Well, he just had to face up to the facts; he had lost himself.
He tried to remember where he had last seen himself, but this was proving to be extremely difficult.
There was of course that stag do, almost a decade ago. One of a succession, which seemed to take place over a very short period of time.
Strange, but now he came to think about it, it was entirely possible that they had all been gripped by a strangely virulent virus, which spread throughout his clique stealing their individual identities as it went, hiding them, never to be found again.
Rob, Mike, Liz, Roseanne, Martin, Agatha, Jenne and himself; all transformed from cosy, efficient, inclusive relationships into what they were now; dog owning, estate car owning, Sunday with the in-laws, Can’t ‘cause of the kids, Friday night recoveries in front of the TV. Families.
That first stag do though, when Mike was getting married to Agatha; he was definitely there, he wasn’t lost at this point. He remembered he was heroically drunk and laughing uproariously all night. Yes, he was definitely there. After that though…?
Was that the last time he could recall seeing himself? Was he already missing when he and Jenne shortly after their friends wedding talked about their own marriage, that it was the thing to do, and that if he did truly love her, then why not…?
No; he’d started to get confused about where he was but he wasn’t lost because the engagement had been followed by that moment. That dirty disgraceful moment, which even now as he tried to remember it in exact detail made him blush with shame.
Really it was nothing more than a drink after work with a colleague, Kate, who worked in accounts, or maybe it was a series of drinks? The thing was though, during those few short hours he knew exactly where he was and precisely what he had wanted, but he was weak and despite his true longing he had betrayed himself and walked away. Maybe he’d left himself in that bar, and he was there right now, crumpled up in a box out back somewhere in the office, waiting to be reclaimed. A reunion which would never happen.
He definitely was not there at the wedding. The fuss, the ceremony, the rings, vows, kisses, speeches, tears, the traditions observed, the expense; he was not present for any of it.

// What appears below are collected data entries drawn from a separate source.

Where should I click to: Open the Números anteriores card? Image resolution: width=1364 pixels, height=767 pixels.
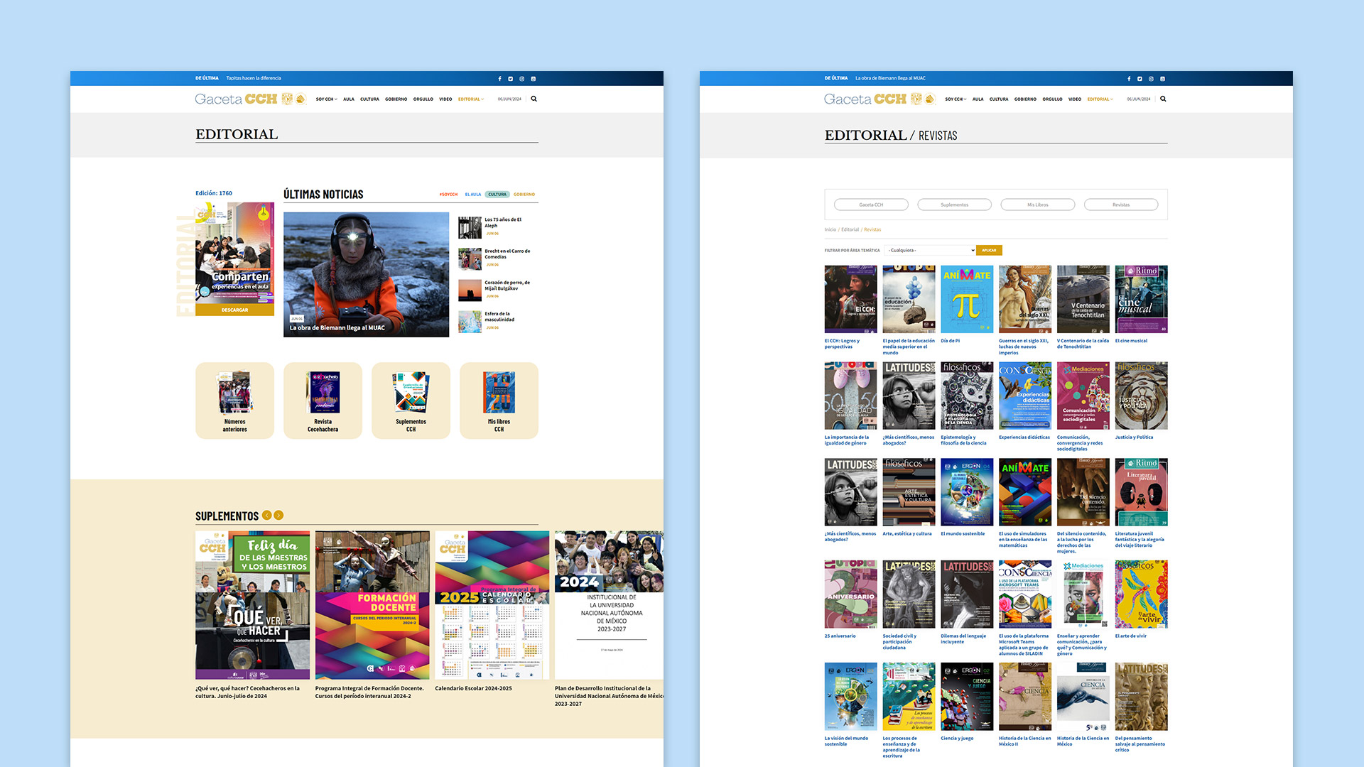[x=234, y=401]
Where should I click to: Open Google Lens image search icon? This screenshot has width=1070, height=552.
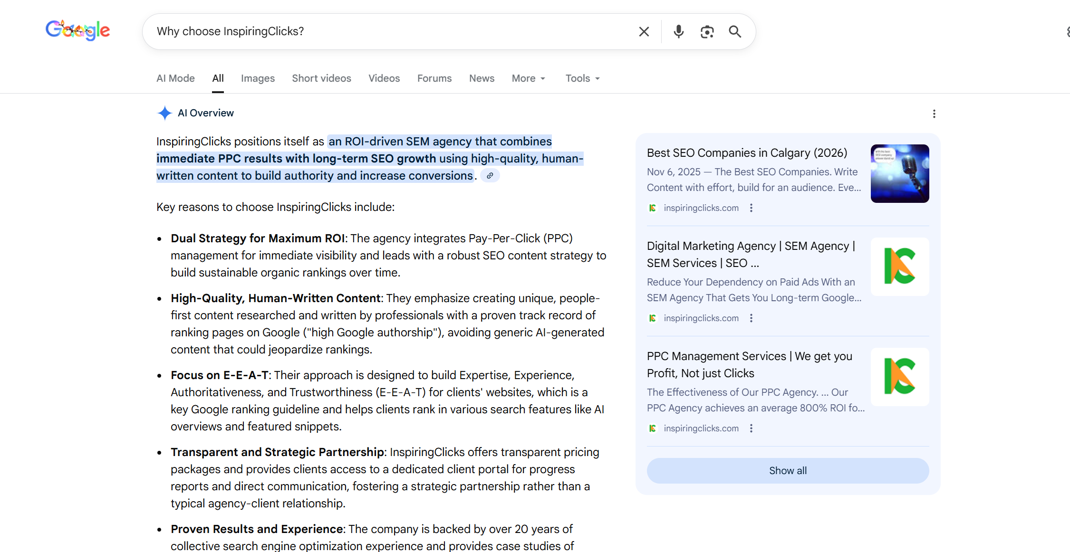coord(707,32)
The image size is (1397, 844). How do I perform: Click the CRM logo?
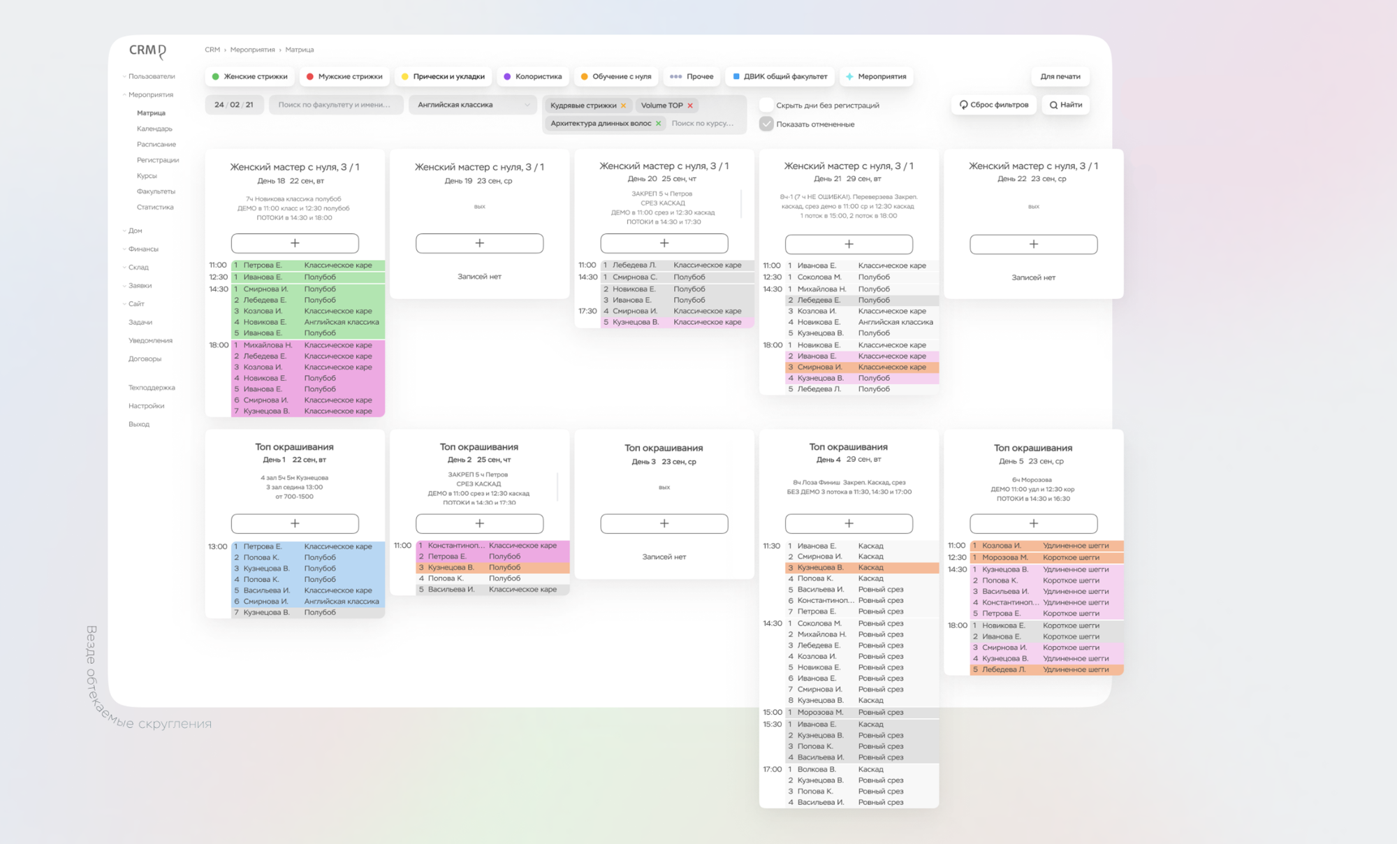(147, 50)
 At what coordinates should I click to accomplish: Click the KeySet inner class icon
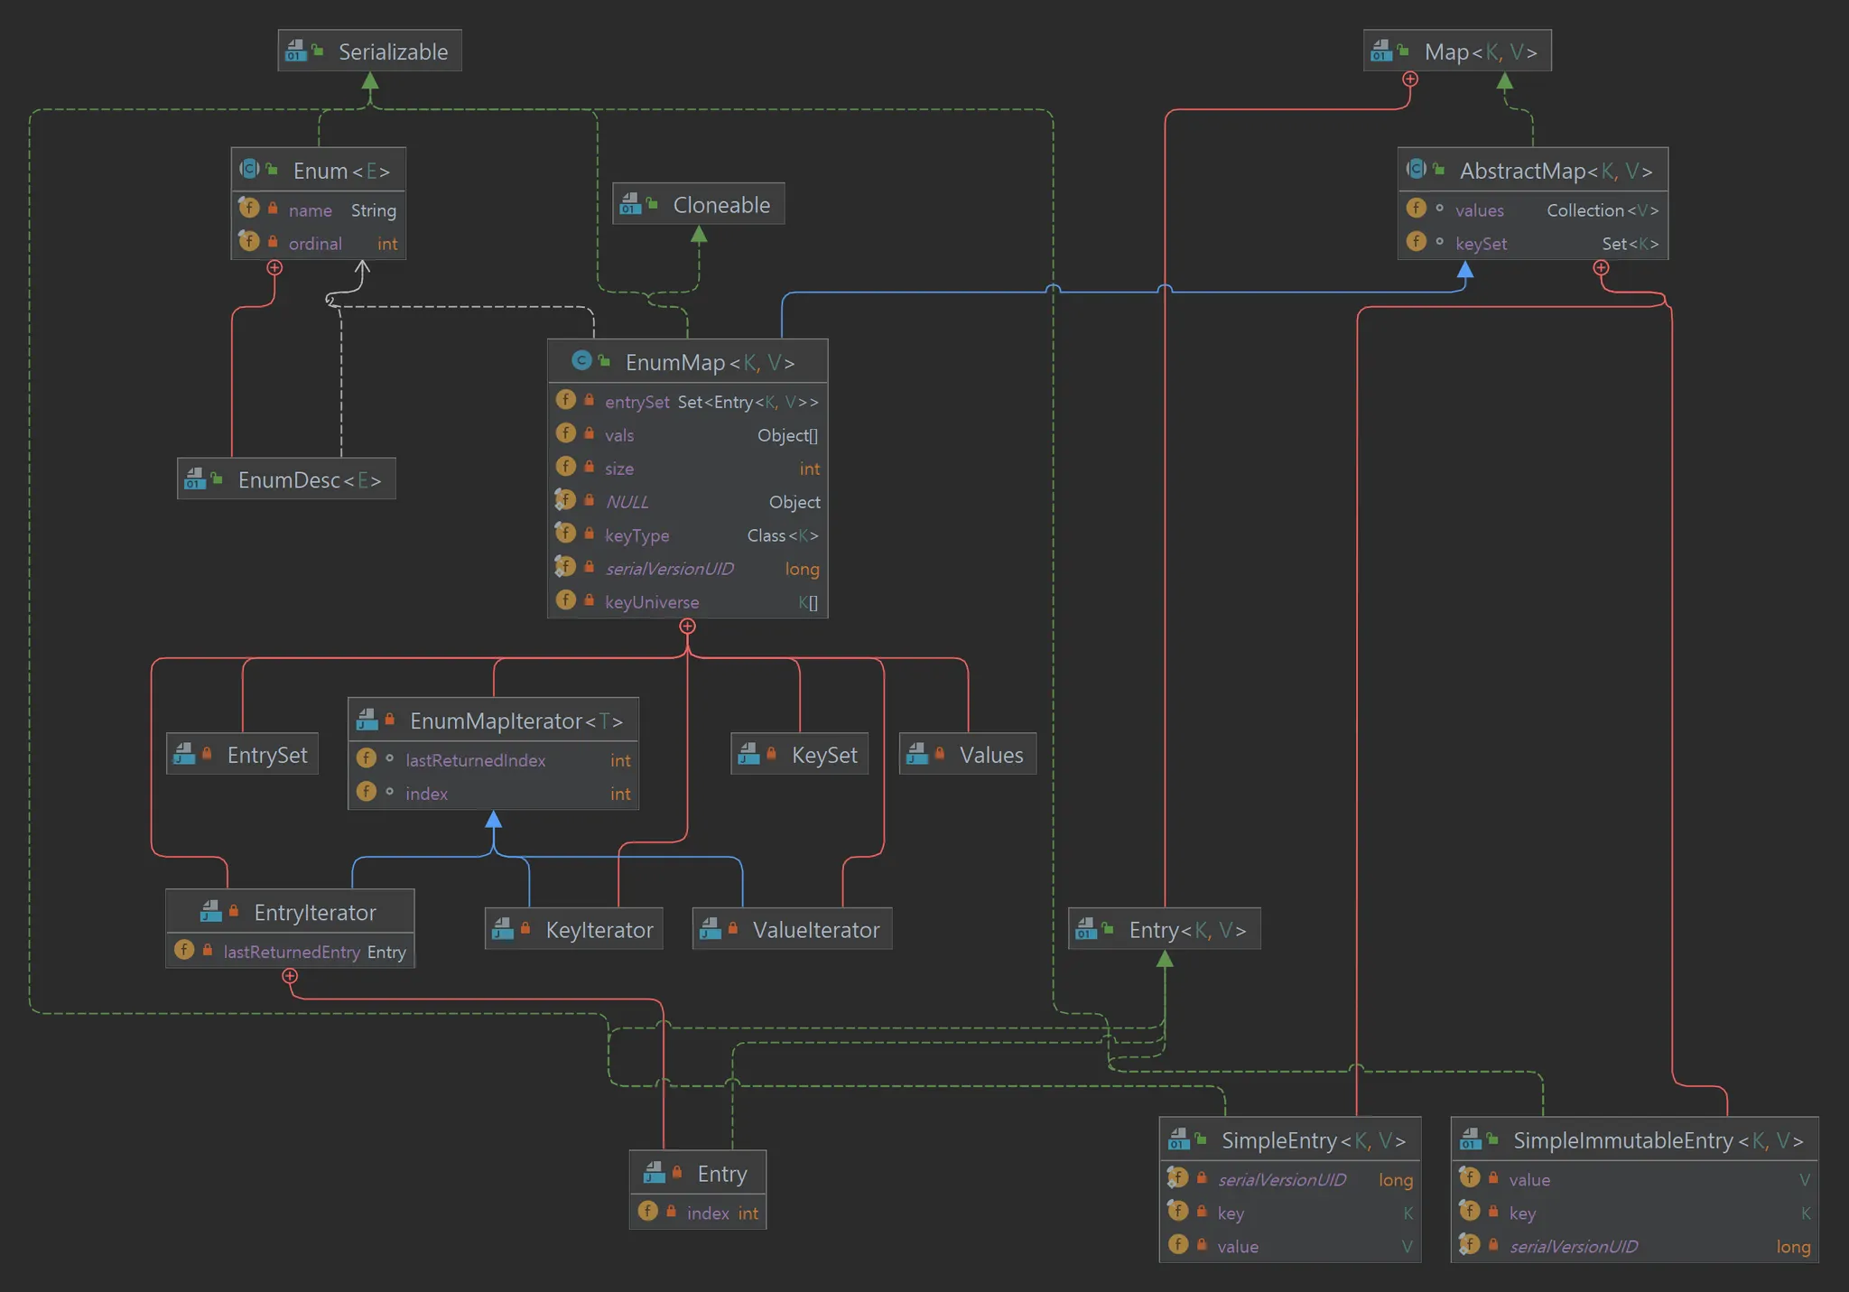point(748,754)
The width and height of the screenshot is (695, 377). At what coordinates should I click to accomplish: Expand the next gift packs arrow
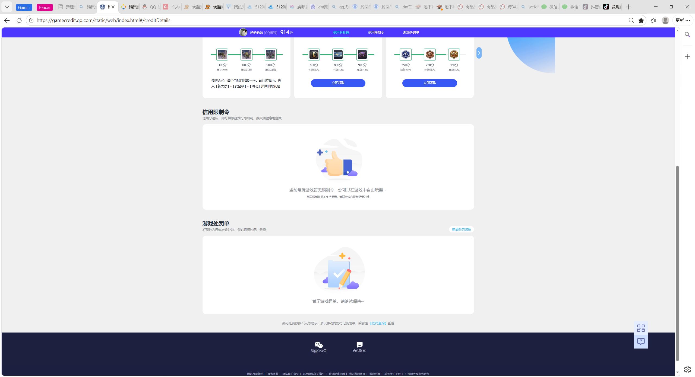pyautogui.click(x=479, y=53)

And the children? Weren’t they in some way meant to drive any concerns of where he’d gone from his mind, anaesthetise him, to allow him to focus on his primary task of preparing his offspring for the same feelings of loss they would invariably encounter many years down the line?
What about Jenne? Was she as lost as he?
It was a possibility, although if she was she certainly never showed it. Her outwardly confident and resolute mother, wife, career woman persona portrayed no signs of doubt. Maybe she wasn’t lost at all, maybe she had simply decided to leave herself somewhere, with a view in years to come to recover herself and pick up from where she’d left off.
Perhaps Jenne was at work, which is precisely where he had been for a time, that was until promotion and responsibilities meant he misplaced himself there also.
The truth was, the part of him that would care where she was, and would move heaven and hell to find her again, was already gone.
He was lost to him now. And it probably always would be.